Wieder seufzend erhob Ismael seine helle, jungenhafte Stimme – trotz seiner großen Hörner war er ja doch nur ein junger Faun, kaum 200 Sommer alt:
„Ja, wissen Sie…eigentlich weiss ich das nicht. Ich und meine Freunde tanzten ausgelassen in einem Bottich voll mit Weintrauben, die Nymphen ließen sich bei uns nieder,“ der kleine Faun lächelte, „Der Sommermond schien hell und rund. Da kam sie auf einmal her, zunächst sah ich nur ihr Gefährt, so ein Ding mit zwei Räder, eines viel höher als das andere, und sie schwankte ganz oben auf dem großen Vorderrad in der Luft…ein wirklich komischer Anblick…wir wollten gerade einen Scherz daraus machen, da landete sie auch schon – platsch! –  in unserem Bottich. Himmel, was für ein Anblick!“ Er grinste. „Erst hab ich mir noch gedacht…aber dann als sie so aus dem Beerenmatsch hervorlugte!“ Ein schmachtender Blick legte sich auf sein Gesicht. „Wie entzückend sie doch war! Leider hat sie mich gar nicht bemerkt!“ seufzte er voll Inbrunst, bevor es weiter aus ihm heraus sprudelte: „Sie war sehr in Eile, dann flimmerte sie langsam vor mir und ich dachte mir…hoppla, die gehört hier aber nicht zu uns! Und dann ich weiss nicht, bin ich ihr gefolgt, sie flimmerte noch ein paar Mal, dann ging ein leuchtendes Tor auf, da wusste ich: Sie wacht gleich auf! Und dann bin ich ihr nach! Und nun sitze ich hier…und warte!“
Hätte die Uhr gekonnt, hätte sie den Kopf geschüttelt, aber so sprang ihr Zeiger etwas zu früh von 6 Uhr 30 auf 6 Uhr 31, und sie ließ sich wieder hören: „So und nun sind Sie hier? Was nun? Sie haben doch schon bemerkt, dass sie Sie nicht sehen kann! Außerdem was wird mit Ihnen nun hier? Sollten Sie nicht wieder zurück?“

„Oh je, wenn ich das nur wüsste, aber ich habe noch nie von so einem Fall gehört, sehen Sie, es sollte eigentlich unmöglich sein, von dort hierher zu gelangen!“ Verlegen fügte er hinzu: „Und ja, ich hab es auch schon bemerkt. Wo ist sie eigentlich hin?“
Ins Bad sei sie verschwunden, aber das gehe ihn ja wohl nichts an, ermahnte ihn die Küchenuhr.

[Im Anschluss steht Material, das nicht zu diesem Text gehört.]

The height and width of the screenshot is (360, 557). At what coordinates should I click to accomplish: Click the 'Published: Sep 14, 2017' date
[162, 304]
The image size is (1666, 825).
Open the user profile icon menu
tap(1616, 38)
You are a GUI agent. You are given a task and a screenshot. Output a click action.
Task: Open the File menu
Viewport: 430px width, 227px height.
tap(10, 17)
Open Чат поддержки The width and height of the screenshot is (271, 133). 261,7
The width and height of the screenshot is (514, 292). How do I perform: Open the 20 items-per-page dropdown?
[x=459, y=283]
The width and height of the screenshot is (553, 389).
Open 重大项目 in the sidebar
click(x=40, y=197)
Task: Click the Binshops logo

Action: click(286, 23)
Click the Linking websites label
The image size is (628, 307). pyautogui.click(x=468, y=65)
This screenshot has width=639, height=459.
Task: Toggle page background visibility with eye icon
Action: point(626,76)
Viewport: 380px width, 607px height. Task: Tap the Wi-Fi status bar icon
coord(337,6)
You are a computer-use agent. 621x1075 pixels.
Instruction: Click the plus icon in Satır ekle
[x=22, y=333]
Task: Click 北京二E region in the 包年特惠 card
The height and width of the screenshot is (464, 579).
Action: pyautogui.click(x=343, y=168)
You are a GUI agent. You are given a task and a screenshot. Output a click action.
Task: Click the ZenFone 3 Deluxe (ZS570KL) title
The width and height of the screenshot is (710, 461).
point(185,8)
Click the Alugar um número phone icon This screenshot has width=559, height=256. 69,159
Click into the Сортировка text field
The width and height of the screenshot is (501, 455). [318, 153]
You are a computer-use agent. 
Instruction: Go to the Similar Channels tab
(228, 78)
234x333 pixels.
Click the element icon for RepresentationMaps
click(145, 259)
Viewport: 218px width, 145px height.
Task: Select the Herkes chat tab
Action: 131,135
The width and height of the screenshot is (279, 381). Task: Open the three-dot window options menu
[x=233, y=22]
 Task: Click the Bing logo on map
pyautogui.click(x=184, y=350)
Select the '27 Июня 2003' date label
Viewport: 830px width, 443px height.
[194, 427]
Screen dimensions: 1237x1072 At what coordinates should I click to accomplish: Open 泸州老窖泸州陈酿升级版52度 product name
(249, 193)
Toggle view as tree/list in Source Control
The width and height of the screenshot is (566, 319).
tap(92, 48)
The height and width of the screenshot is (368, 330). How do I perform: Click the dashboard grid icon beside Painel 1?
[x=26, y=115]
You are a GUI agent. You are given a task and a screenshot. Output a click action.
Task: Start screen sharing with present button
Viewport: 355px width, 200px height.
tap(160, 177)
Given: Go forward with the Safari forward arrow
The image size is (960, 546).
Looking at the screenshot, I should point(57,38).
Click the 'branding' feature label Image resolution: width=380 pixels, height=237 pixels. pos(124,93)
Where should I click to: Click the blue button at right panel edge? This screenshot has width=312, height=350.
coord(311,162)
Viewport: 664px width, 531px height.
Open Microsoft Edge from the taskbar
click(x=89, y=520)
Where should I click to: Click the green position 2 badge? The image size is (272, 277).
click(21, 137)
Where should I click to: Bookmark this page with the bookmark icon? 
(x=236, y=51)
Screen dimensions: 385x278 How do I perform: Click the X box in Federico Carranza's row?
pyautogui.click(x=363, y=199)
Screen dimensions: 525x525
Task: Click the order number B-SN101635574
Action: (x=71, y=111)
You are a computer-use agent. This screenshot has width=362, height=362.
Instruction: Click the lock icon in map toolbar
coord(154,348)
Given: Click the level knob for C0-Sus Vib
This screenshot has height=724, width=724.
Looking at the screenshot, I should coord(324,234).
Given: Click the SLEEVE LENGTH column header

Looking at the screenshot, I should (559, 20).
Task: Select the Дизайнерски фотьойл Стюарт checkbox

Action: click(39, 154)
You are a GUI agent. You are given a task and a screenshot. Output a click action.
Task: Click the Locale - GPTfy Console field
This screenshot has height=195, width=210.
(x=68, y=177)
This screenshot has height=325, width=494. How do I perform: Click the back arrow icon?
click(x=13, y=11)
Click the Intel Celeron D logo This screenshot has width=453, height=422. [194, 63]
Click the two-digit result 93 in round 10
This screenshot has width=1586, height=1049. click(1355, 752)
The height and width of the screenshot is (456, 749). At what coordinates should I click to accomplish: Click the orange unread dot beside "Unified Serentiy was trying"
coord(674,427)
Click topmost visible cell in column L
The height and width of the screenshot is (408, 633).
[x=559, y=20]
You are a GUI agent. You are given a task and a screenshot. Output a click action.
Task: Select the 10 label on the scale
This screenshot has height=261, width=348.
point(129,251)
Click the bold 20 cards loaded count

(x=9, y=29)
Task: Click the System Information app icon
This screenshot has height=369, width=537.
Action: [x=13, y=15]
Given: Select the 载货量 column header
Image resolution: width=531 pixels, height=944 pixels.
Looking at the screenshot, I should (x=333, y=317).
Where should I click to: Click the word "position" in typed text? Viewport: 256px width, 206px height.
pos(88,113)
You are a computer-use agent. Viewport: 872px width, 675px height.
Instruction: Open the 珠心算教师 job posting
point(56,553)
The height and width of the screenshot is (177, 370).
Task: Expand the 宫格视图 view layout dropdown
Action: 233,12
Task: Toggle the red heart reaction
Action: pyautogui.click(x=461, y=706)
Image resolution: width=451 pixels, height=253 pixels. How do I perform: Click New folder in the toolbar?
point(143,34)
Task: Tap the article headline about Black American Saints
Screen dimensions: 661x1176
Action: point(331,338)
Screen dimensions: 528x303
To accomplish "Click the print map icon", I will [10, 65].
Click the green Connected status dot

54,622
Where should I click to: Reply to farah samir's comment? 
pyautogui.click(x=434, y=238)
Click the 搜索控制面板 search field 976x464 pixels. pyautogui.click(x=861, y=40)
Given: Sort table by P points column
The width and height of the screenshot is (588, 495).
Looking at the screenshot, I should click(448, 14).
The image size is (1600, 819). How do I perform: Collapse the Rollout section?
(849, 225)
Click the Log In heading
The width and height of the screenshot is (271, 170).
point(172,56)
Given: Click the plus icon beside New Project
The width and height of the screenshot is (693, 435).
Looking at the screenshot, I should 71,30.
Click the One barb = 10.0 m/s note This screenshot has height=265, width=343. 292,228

„Ins Bad!“ seufzte der Faun und malte sich vor seinen Augen ein entzückendes Bild aus, als seine Fantasien dadurch unterbrochen wurde, dass sein Körper sich mehrmals flackernd langsam aufzulösen begann.
Vor lauter Schreck sprang der Minutenzeiger der Uhr gleich fünf Minuten auf einmal weiter: „Grundgütiger, Sie lösen sich ja auf!“

Da war auch nur noch ein durchsichtiger Schatten von dem Faun übrig.
„Aber schön war sie doch!“ sprach der Faun und verschwand er mit einem letzten Aufflimmern gänzlich.
Die Küchenuhr beruhigte sich mit langsamen Geticke wieder. Draußen fiel eine Türe ins Schloss.
„So ein Unfug“, dachte die Uhr und tickend schlief sie ein.